There were 140 patients who were admitted to the ICU with cardiac arrest during the study period. Majority of these patients could not be studied due to practical limitations, and the study was only conducted when additional staffs were available to facilitate the study protocol. We had four patients where we could not collect NIRS data as they had ROSC during the study time period. Although all the members of our MET and ICU team undergo intensive CPR training as a part of hospital accreditation, we cannot objectively rule intra- and interpersonnel variability in the delivering the quality of CPR in these subjects. Furthermore, these subjects had different comorbid conditions and diagnosis which could have led to clinical variability, but as subjects served as their own control, overall this would have little impact on our main findings. There were instances of loss of data capture due to electrode displacement during CPR, which reflects the difficult nature of the study design. However, these instances were minimal, and we had data at least from one electrode in the majority of our subjects. Finally, data regarding ETco₂ were not prospectively recorded in our study which could have been a surrogate for improved blood flow from the heart (²⁵).

It is important to recognize that these results do not correlate directly with clinical outcomes for patients undergoing CPR, and this was not the goal of the current trial. A higher NIRS or rise in NIRS with CPR predicts ROSC and better neurologic outcomes as measured by Glasgow-Pittsburgh cerebral performance categories post ROSC in these patients (^15,16,26,27).
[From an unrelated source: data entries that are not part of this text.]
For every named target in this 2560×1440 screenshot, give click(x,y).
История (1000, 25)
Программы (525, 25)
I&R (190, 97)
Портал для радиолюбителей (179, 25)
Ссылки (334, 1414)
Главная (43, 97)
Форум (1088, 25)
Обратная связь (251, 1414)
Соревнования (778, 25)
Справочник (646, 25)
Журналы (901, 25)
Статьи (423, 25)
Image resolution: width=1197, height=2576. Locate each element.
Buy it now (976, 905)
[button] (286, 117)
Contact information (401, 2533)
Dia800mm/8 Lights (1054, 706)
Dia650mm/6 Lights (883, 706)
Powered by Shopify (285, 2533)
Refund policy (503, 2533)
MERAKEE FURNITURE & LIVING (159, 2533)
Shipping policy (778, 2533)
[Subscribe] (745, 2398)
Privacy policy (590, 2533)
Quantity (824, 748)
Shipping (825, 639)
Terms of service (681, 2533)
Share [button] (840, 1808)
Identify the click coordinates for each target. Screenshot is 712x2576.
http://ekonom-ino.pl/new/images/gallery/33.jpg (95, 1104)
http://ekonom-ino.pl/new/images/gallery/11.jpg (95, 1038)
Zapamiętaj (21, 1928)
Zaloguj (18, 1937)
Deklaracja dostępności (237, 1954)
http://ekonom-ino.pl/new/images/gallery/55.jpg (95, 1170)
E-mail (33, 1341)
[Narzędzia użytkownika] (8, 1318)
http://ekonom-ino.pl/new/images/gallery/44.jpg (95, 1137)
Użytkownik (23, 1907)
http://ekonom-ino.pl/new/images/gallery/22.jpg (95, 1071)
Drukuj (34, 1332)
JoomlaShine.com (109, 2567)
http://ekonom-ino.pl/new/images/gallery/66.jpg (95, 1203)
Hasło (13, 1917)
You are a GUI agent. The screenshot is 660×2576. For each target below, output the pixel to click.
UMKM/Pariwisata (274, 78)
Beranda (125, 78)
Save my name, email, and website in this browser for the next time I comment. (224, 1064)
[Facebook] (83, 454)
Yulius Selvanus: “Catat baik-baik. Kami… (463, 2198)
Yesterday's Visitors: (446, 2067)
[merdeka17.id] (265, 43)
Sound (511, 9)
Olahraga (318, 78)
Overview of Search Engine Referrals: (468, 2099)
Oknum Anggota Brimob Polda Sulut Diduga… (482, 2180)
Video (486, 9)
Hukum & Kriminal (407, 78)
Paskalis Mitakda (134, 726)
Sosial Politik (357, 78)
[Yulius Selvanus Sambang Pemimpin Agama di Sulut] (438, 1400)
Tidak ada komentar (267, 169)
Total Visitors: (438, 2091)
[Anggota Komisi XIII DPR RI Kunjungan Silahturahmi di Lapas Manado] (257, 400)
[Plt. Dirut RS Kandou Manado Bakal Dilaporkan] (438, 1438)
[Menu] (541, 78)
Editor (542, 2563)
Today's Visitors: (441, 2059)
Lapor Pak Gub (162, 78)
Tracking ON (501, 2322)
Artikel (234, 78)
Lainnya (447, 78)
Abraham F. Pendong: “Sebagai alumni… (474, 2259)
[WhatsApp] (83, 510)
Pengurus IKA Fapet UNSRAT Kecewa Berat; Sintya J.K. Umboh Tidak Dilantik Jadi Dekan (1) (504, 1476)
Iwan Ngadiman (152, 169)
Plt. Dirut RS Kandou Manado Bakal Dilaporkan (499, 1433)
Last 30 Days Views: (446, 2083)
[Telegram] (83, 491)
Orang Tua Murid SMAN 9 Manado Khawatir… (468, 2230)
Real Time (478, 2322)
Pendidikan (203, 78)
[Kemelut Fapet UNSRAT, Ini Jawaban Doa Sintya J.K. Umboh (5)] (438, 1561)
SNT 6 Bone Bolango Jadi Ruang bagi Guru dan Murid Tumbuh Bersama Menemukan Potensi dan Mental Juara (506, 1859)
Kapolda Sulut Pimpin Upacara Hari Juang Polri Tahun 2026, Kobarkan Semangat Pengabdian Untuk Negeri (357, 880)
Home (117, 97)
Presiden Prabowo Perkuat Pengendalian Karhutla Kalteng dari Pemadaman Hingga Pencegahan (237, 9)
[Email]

However, for inclusion of PLR as a part of current basic life support algorithm, this trial will need to be followed up with larger randomized controlled trials focusing on assessing clinically meaningful patient outcomes. Given the current poor prognosis for patients sustaining in-hospital cardiac arrest, efforts to assess strategies to maximize patient outcomes in this cohort are an area of great interest for ongoing research in the realm of critical care medicine.

Our study had some strengths as we provide mechanistic rationale to the use of PLR during CPR in real-time patients. Although we did not examine any clinical outcomes and this study was limited to in-hospital cardiac arrest with a high number of nonshockable rhythms, it does still provide rationale to further research to examine PLR in OHCA.

In conclusion, these results suggest that performing PLR is feasible during CPR and results in augmentation of NIRS readings. This suggests augmentation of cerebral oxygenation and attenuation of the expected decline during CPR by PLR. The clinical significance of these findings is uncertain and requires further investigations.